Case Reports in Genetics ◽

10.1155/2019/9382640 ◽

2019 ◽

Vol 2019 ◽

pp. 1-8

Author(s):

T. M. Morgan ◽

J. M. Colazo ◽

L. Duncan ◽

R. Hamid ◽

K. M. Joos

Keyword(s):

Genetic Testing ◽

Posterior Fossa ◽

Case Reports ◽

Infantile Hemangioma ◽

Cardiac Defects ◽

Case Presentation ◽

Female Patients ◽

Phace Syndrome ◽

Diagnostic Criterion ◽

Arterial Anomalies

Background.
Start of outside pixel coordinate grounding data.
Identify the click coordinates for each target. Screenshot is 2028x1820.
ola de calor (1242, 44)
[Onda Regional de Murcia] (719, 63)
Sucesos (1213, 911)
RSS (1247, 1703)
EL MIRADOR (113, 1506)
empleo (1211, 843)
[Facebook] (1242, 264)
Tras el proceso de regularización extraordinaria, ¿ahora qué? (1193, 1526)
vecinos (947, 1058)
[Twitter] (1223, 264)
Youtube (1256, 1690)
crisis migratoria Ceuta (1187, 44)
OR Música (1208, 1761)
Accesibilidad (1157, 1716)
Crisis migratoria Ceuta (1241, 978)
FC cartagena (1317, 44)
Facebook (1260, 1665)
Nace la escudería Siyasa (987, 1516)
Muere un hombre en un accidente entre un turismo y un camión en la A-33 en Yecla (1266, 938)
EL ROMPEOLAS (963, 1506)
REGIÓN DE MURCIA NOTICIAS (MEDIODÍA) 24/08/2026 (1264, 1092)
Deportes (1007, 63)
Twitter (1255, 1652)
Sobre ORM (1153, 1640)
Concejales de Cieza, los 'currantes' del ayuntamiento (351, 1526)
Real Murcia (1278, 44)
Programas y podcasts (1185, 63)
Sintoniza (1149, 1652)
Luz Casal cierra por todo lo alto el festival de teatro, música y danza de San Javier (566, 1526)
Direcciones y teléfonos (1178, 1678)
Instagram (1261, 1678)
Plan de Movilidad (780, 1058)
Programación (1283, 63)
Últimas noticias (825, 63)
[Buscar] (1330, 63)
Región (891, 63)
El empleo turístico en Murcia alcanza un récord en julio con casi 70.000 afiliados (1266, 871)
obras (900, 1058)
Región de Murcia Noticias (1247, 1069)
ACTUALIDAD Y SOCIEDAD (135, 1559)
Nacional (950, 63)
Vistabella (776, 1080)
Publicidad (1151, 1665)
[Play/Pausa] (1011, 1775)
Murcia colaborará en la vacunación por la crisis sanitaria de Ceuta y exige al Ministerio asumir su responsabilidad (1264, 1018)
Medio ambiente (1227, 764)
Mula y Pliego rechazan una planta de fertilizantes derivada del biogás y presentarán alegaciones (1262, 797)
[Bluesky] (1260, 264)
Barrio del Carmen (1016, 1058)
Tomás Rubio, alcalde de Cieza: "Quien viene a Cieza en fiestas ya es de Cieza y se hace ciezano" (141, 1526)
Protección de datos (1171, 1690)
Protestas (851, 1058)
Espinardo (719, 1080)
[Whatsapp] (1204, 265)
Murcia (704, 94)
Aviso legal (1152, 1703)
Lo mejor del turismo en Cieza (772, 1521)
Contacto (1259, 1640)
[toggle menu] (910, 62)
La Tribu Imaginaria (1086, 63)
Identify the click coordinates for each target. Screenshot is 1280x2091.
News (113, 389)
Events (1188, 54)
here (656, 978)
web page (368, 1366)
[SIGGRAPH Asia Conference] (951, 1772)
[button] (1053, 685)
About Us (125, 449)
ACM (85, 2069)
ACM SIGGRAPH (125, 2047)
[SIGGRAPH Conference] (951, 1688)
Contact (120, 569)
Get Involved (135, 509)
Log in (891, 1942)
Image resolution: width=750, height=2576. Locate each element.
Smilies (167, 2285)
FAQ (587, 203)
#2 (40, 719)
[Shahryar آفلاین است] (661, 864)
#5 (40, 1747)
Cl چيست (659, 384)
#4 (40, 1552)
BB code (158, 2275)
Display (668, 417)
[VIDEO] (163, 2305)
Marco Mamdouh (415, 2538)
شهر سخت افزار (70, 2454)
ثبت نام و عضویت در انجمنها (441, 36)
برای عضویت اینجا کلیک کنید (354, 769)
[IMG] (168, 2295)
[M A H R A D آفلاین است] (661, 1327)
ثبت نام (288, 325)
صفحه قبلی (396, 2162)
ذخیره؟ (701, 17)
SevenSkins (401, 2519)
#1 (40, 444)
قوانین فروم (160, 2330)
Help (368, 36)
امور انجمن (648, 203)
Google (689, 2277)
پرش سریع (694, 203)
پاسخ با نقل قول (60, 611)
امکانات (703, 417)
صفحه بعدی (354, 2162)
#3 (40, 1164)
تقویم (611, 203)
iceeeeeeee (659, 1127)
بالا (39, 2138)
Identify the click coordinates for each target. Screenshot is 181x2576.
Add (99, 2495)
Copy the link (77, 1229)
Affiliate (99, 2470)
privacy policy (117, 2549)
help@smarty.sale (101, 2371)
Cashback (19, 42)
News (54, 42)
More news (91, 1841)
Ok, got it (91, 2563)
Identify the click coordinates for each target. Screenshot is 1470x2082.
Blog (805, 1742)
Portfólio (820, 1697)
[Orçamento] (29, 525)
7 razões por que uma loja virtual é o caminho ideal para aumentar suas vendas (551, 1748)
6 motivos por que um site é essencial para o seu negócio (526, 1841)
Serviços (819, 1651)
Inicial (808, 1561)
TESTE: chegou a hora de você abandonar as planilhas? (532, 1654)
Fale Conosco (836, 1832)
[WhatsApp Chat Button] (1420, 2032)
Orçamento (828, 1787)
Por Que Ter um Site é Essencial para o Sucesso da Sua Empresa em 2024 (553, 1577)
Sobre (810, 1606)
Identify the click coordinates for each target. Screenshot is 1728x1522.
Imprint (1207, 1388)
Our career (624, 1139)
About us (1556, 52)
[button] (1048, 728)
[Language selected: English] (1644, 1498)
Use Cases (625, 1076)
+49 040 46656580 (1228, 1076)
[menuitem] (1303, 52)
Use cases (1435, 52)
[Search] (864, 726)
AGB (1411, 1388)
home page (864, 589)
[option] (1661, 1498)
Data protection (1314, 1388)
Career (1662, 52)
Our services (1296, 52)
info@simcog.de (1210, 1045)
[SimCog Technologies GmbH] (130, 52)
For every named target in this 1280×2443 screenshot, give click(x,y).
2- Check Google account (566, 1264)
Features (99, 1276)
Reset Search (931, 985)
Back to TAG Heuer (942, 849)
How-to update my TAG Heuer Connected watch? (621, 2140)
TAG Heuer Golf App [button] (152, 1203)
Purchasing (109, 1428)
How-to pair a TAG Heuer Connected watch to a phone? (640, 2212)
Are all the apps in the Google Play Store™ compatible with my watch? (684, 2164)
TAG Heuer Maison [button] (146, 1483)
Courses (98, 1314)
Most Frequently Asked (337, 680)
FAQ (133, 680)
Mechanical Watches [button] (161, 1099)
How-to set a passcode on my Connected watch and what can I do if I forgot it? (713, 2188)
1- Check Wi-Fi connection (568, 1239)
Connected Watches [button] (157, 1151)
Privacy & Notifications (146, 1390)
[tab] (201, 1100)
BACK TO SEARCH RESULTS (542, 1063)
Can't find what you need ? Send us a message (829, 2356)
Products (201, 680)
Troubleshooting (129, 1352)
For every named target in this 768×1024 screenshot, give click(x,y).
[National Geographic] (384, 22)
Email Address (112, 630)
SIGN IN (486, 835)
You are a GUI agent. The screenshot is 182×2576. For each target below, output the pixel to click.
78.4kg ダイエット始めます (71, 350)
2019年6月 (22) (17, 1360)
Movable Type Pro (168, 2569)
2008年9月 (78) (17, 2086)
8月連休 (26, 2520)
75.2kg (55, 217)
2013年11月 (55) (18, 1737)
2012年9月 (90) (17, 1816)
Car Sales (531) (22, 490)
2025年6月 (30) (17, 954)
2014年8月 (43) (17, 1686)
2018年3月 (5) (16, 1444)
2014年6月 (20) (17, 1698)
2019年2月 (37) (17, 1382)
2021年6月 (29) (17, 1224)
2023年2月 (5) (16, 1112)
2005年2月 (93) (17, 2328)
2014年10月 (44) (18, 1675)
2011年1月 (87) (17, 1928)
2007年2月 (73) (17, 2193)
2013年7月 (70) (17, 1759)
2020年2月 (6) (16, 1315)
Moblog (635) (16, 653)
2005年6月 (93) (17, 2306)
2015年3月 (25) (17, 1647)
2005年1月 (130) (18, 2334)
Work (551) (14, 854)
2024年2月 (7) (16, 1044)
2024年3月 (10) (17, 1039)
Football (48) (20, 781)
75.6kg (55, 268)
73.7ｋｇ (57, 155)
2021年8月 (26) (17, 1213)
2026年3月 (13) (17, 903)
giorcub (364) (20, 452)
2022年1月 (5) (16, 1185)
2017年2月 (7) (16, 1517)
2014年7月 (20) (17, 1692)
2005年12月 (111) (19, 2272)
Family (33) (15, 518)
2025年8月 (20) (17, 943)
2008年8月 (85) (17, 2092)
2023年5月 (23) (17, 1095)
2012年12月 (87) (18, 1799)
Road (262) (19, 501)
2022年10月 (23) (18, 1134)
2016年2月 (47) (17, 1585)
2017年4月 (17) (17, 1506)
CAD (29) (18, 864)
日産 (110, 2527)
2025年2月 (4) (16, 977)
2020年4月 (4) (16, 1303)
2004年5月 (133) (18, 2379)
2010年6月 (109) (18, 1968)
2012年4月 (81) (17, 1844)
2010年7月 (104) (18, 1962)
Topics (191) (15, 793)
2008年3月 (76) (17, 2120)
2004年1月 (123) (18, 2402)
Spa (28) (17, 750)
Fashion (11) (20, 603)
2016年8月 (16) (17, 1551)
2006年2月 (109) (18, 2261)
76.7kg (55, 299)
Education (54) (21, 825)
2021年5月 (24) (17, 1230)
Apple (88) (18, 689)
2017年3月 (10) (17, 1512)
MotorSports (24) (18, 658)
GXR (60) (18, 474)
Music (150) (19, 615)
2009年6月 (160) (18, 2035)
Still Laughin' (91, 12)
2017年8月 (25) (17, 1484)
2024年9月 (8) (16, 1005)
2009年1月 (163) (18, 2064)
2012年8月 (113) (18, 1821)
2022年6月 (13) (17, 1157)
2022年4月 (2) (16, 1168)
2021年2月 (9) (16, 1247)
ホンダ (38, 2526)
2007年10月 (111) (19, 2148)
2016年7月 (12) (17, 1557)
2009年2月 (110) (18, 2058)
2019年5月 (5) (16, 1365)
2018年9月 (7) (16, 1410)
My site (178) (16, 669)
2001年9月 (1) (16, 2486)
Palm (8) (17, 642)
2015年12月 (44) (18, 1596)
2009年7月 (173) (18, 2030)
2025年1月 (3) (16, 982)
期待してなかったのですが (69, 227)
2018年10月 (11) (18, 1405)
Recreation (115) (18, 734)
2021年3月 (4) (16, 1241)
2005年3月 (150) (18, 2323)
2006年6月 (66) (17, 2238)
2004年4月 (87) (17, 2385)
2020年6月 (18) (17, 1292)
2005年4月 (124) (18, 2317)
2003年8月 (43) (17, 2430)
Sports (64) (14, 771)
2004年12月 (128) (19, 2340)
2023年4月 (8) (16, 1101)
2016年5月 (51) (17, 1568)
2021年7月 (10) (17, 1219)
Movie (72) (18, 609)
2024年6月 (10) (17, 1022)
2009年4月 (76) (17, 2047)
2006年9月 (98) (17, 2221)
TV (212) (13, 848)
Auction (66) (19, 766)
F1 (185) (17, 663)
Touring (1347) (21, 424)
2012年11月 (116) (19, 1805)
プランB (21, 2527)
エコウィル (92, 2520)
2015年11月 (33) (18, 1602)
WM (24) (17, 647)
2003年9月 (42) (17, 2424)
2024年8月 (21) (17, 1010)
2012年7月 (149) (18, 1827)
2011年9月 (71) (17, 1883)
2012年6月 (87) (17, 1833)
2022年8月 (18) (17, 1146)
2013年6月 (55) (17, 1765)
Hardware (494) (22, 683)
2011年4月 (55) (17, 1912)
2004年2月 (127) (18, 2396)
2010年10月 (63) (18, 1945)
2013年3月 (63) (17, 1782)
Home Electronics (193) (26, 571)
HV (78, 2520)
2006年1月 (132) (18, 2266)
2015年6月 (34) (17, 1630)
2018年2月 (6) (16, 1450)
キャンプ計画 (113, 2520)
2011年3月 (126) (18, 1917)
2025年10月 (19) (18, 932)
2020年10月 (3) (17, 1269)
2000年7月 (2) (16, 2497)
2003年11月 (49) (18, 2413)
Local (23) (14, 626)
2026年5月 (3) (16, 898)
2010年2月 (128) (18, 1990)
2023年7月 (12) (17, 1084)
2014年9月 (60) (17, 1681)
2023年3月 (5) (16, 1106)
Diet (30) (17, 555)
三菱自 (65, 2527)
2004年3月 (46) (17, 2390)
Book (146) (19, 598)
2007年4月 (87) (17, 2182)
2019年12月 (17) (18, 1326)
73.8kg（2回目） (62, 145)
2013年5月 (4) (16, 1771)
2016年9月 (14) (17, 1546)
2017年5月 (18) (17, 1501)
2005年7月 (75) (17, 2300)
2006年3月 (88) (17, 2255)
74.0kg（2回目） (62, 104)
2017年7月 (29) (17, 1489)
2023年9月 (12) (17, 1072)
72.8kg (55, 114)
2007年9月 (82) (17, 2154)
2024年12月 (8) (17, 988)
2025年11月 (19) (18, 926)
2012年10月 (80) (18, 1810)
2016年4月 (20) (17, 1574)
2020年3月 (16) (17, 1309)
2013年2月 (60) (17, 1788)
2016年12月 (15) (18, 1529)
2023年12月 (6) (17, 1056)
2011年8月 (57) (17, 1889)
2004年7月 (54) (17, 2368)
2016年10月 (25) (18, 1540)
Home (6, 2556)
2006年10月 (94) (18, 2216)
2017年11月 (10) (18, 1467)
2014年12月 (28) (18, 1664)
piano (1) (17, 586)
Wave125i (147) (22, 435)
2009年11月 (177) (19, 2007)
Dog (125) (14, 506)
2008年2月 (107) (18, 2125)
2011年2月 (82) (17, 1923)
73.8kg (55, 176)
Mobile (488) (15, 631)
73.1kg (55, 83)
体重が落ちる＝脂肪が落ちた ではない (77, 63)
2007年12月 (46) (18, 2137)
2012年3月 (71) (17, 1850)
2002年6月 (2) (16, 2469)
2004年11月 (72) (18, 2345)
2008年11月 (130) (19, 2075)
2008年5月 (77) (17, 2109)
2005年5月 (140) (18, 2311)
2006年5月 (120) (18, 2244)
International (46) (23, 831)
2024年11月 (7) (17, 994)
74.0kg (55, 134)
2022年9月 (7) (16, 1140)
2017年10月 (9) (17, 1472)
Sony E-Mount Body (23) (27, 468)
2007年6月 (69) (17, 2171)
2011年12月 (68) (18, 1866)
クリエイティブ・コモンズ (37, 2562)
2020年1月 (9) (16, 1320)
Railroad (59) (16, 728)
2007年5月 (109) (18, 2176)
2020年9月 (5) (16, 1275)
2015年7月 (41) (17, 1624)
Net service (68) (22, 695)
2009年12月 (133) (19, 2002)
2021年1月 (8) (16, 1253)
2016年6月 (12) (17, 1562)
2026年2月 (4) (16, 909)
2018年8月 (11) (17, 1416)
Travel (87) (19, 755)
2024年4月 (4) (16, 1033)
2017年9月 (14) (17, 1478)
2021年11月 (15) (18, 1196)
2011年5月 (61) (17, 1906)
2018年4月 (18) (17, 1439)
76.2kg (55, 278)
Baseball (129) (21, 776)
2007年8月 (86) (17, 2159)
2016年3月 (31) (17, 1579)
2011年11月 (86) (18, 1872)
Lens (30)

Oculofaciocardiodental (OFCD) syndrome is due to mutations in BCOR (BCL-6 corepressor). OFCD has phenotypic overlaps with PHACE syndrome (Posterior fossa anomalies, Hemangioma, Arterial anomalies, Cardiac defects, Eye anomalies). Infantile hemangiomas are a key diagnostic criterion for PHACE, but not for OFCD. A previous study reported two cases of infantile hemangiomas in OFCD, but the authors could not exclude chance association. Case Presentation. We describe two novel cases of female patients (one initially diagnosed with PHACE syndrome), both of whom had infantile hemangiomas. Ophthalmological findings were consistent with oculofaciocardiodental (OFCD) syndrome. Upon genetic testing, these two females were determined to have X-linked BCOR mutations confirming OFCD syndrome diagnoses. Conclusion. These case reports add support to the hypothesis that infantile hemangiomas may be a feature of OFCD. BCOR may potentially be within a pathway of genes involved in PHACE syndrome and/or in infantile hemangioma formation.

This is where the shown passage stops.